EXERCISE BRIEF: From the line containing "739x560 pixels. At" to the line containing "The width and height of the screenshot is (798, 532)." in the records below, set down every line exactly as it stands, both ends included, and skip the pictures.

SOURCE MATERIAL:
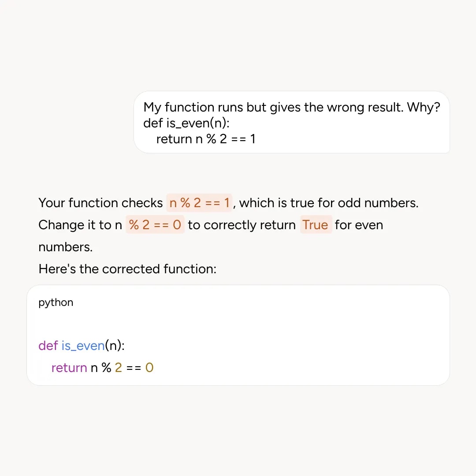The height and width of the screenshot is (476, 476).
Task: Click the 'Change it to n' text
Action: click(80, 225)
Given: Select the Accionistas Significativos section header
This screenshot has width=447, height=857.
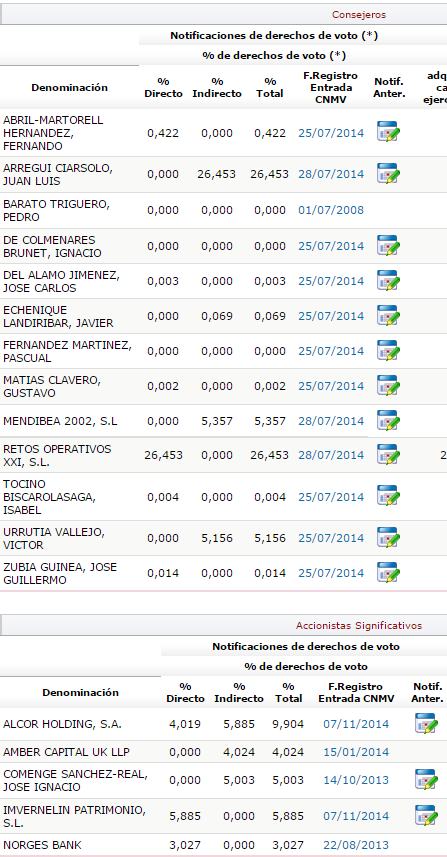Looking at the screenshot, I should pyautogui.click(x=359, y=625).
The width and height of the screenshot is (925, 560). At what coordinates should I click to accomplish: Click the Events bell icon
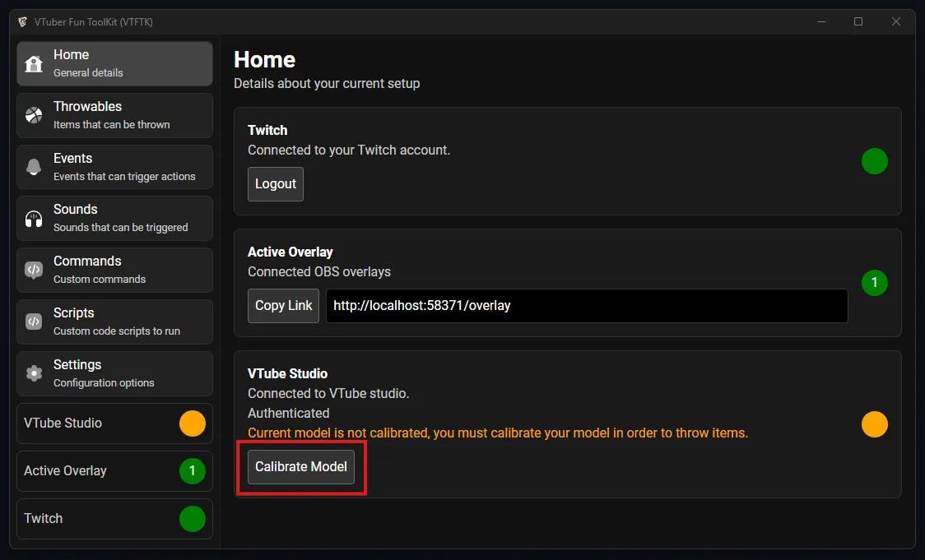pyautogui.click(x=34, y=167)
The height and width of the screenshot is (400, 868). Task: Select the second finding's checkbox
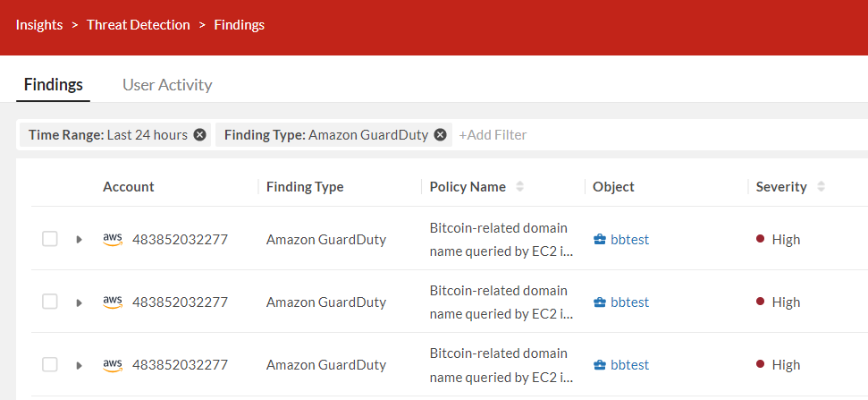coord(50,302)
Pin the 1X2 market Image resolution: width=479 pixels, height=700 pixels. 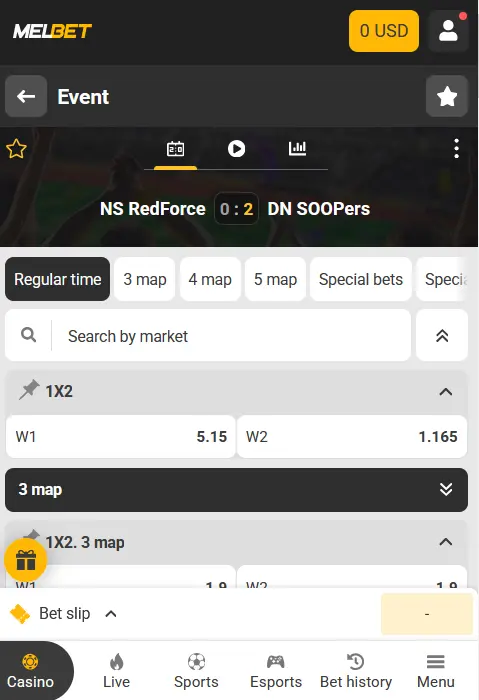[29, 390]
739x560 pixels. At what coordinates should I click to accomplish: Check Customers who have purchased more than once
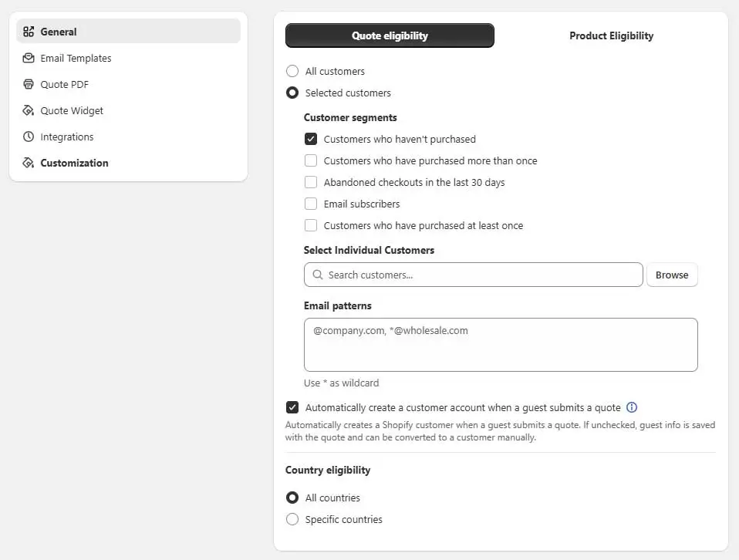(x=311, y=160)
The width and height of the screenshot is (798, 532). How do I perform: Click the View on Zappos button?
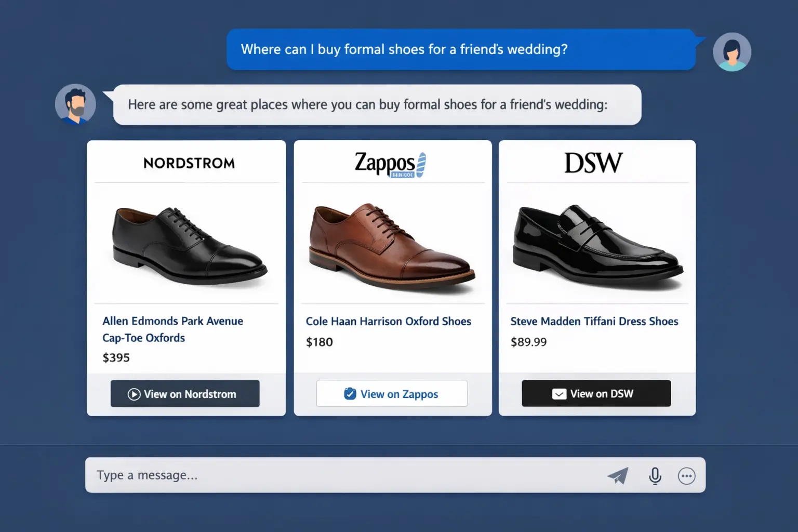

---

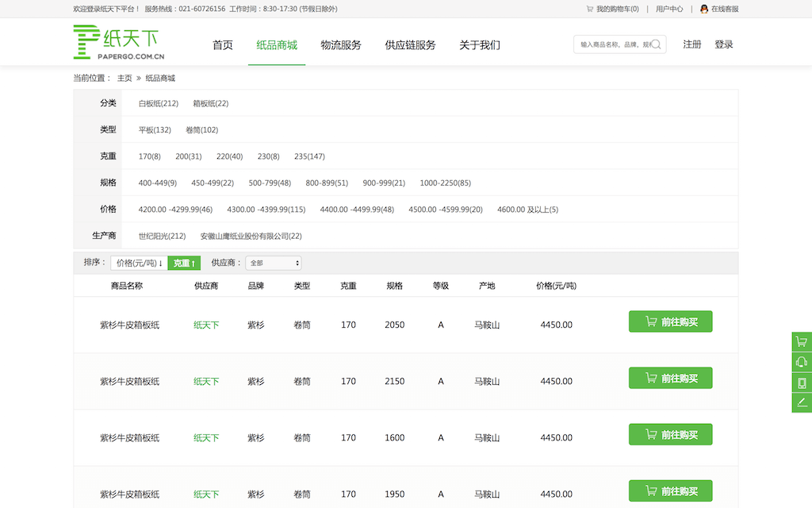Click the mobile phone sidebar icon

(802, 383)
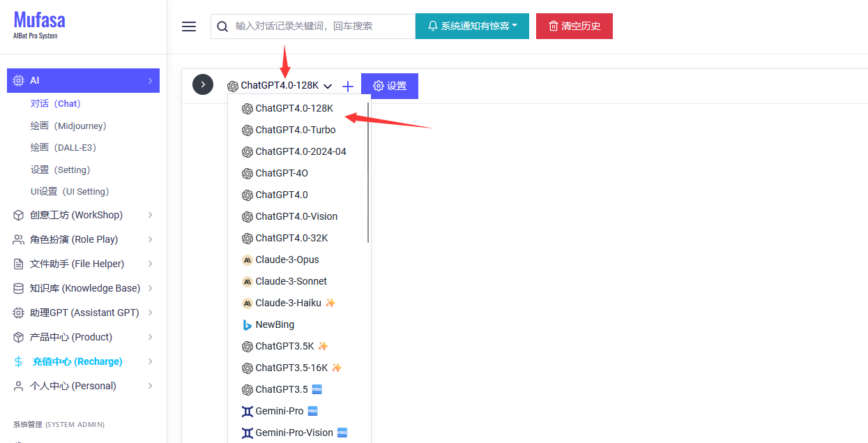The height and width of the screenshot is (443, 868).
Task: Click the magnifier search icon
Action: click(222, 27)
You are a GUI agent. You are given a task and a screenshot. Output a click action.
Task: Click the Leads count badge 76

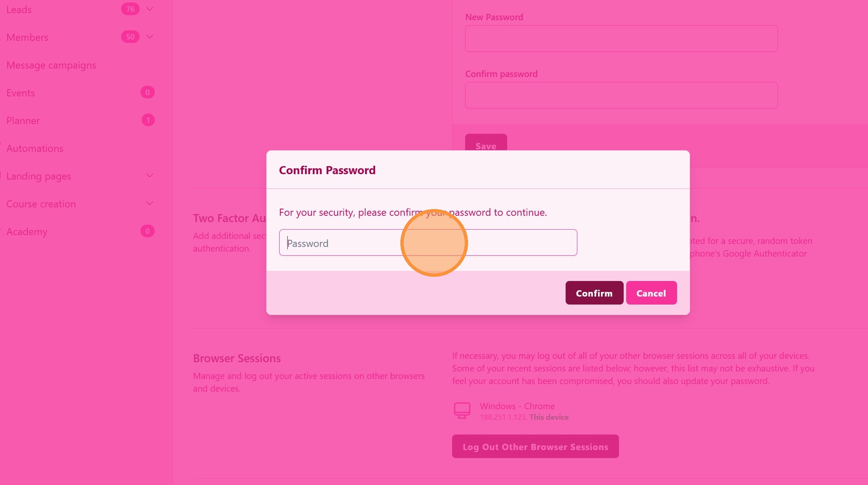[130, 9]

--

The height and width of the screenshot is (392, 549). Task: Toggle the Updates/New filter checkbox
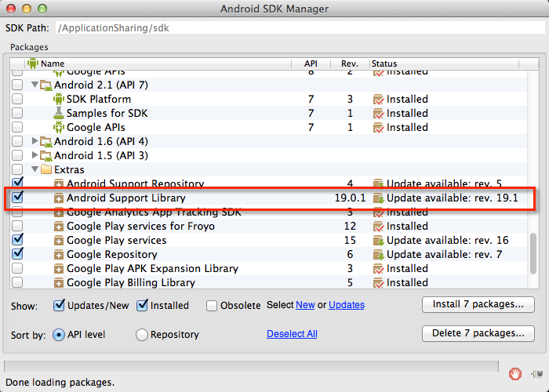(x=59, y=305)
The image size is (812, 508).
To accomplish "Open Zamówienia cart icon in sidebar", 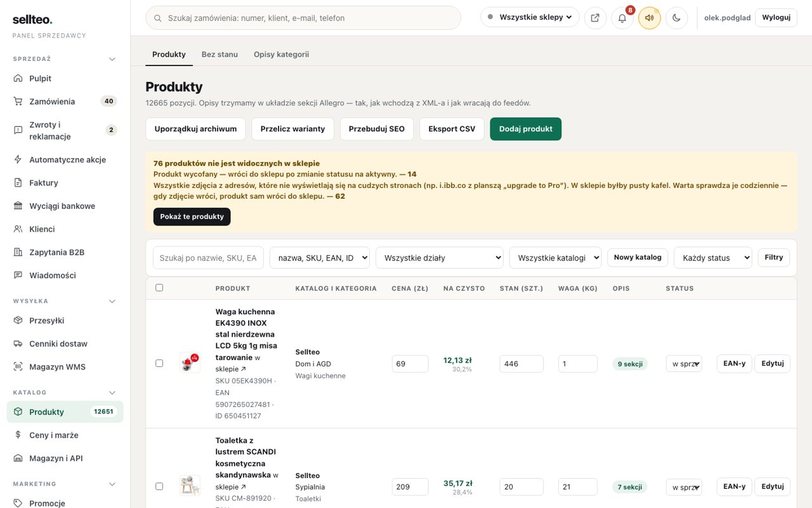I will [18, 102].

TASK RESULT:
739x560 pixels. At what coordinates should I click to accomplish: Check Customers who have purchased more than once
(x=311, y=160)
The width and height of the screenshot is (798, 532). How do I perform: Click the View on Zappos button?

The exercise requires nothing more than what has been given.